Create a C++/CLI dll project in visual studio. Create one static managed class, and define the functions as you want to use them from C#:
public ref class JpegTools
static array<byte>^ Optimize(array<byte>^ input)
These functions you define can be directly called from C#, and you can implement them with all that C++ offers.
array^ corresponds to a C# byte array. You'll need to use pin_ptr<> to pin the byte array in memory, so you can pass on the data to the unmanaged Jpeg helper function of your choice. C++/CLI has ample support for marshalling managed types to native types. You can also allocate new array with gc_new, to return CLI compatible types. If you have to marshall strings from C# to C++ as part of this excercise, use Mfc/Atl's CString type.
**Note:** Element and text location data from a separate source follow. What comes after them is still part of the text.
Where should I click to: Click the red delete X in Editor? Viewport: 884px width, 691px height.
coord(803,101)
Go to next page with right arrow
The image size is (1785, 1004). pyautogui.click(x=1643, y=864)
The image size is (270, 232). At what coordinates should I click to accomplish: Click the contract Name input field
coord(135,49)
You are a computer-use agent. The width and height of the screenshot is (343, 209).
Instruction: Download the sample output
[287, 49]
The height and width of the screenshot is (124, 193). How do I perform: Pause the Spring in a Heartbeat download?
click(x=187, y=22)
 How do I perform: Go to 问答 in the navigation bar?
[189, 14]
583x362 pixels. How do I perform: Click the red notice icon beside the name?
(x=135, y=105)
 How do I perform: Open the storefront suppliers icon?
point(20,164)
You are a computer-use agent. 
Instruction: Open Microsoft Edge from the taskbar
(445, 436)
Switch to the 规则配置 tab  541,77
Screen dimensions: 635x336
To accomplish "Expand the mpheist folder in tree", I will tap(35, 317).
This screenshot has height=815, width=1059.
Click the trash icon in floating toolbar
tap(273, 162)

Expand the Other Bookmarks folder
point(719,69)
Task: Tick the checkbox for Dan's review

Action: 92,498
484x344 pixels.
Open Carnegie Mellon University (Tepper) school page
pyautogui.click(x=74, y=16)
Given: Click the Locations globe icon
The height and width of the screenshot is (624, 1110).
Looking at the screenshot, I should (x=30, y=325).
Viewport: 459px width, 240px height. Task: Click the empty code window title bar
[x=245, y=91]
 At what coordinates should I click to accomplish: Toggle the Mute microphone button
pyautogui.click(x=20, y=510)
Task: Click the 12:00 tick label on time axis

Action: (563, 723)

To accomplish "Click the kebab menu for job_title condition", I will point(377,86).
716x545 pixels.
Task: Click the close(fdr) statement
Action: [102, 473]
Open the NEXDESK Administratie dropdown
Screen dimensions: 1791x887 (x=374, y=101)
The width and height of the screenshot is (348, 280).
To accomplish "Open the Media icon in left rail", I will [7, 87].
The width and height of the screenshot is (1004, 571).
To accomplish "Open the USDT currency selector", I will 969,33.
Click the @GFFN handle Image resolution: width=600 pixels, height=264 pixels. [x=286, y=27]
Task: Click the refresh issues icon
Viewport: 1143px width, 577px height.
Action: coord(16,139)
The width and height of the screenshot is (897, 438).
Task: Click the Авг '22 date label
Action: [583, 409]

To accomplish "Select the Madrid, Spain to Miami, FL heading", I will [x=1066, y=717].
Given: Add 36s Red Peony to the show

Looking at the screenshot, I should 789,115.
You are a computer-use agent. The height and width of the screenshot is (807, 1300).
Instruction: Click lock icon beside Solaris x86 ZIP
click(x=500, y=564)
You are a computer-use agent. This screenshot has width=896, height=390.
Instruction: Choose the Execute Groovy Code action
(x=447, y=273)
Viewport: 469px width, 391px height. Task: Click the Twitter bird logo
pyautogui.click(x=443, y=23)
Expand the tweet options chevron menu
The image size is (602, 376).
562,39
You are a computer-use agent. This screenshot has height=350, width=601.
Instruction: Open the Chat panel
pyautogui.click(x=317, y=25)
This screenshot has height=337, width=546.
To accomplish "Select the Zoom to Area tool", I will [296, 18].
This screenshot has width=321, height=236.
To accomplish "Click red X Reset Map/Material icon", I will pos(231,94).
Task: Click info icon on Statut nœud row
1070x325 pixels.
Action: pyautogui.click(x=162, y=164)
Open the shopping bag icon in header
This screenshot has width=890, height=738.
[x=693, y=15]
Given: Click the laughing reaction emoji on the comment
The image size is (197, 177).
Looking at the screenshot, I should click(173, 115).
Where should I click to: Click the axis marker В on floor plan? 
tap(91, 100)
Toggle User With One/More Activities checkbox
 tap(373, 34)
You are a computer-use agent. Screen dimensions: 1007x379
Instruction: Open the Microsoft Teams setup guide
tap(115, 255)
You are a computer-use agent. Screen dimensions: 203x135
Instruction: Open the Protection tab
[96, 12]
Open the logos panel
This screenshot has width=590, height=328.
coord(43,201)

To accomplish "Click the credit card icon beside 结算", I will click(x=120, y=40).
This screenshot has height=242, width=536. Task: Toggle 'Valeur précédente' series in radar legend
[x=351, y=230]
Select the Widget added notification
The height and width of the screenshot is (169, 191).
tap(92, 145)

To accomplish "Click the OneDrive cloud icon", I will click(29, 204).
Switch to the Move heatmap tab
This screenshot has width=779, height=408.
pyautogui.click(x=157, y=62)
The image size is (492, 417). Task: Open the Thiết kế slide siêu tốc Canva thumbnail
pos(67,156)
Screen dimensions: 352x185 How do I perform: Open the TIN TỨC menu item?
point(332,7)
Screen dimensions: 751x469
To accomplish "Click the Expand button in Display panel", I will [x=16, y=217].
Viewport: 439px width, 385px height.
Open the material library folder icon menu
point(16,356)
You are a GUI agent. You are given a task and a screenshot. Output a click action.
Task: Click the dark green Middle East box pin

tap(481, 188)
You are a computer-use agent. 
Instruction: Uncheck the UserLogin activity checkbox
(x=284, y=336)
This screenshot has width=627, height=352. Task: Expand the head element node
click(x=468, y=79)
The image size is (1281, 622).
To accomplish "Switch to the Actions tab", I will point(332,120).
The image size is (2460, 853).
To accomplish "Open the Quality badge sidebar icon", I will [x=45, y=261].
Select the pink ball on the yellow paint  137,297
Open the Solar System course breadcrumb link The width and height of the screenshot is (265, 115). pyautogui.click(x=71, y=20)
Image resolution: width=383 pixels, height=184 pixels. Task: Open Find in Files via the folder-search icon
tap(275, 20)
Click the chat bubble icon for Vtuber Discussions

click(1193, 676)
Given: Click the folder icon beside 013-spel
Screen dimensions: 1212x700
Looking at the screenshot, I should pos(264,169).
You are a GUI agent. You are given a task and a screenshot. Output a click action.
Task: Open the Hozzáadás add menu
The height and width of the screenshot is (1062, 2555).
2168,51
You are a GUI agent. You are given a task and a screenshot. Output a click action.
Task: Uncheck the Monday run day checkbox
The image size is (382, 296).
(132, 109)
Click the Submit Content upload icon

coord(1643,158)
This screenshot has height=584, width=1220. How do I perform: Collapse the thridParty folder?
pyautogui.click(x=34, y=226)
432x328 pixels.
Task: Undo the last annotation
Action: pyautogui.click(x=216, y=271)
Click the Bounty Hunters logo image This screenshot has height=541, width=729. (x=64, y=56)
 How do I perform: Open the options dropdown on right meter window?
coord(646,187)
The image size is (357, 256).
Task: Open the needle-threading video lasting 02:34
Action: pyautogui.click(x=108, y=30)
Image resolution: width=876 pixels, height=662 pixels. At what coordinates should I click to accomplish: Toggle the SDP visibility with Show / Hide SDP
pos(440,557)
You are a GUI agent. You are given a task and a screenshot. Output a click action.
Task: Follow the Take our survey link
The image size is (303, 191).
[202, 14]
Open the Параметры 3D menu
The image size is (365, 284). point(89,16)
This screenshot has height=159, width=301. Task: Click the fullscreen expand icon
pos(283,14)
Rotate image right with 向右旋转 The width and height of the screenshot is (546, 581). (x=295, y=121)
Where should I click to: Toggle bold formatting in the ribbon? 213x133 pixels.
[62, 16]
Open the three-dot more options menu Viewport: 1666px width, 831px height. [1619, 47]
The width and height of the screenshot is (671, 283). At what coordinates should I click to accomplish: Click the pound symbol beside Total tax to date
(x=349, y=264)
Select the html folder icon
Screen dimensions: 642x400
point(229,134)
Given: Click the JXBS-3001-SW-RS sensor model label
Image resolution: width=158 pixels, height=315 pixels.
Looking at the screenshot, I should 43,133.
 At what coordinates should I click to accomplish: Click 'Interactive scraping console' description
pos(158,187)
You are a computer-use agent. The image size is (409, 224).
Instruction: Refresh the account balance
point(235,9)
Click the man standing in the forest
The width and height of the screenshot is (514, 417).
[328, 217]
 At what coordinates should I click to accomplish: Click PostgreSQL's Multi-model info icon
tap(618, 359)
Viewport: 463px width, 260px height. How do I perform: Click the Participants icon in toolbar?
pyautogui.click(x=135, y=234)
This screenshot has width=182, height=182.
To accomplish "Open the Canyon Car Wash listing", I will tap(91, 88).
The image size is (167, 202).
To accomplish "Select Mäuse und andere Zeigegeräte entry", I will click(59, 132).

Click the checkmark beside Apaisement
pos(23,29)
You can statically link all the jpeg code into the dll. A C++ dll can be mixed pure native and C++/CLI code. In our C++/CLI projects, typically only the interface source files know about CLI types, all the rest work with with C++ types.
There's some overhead work to get going this way, but the upside is that your code is compile-time typechecked, and all the dealings with unmanged code and memory are dealt with on the C++ side. It actually works so well that I used C++/CLI to unit test native C++ code almost directly with NUnit.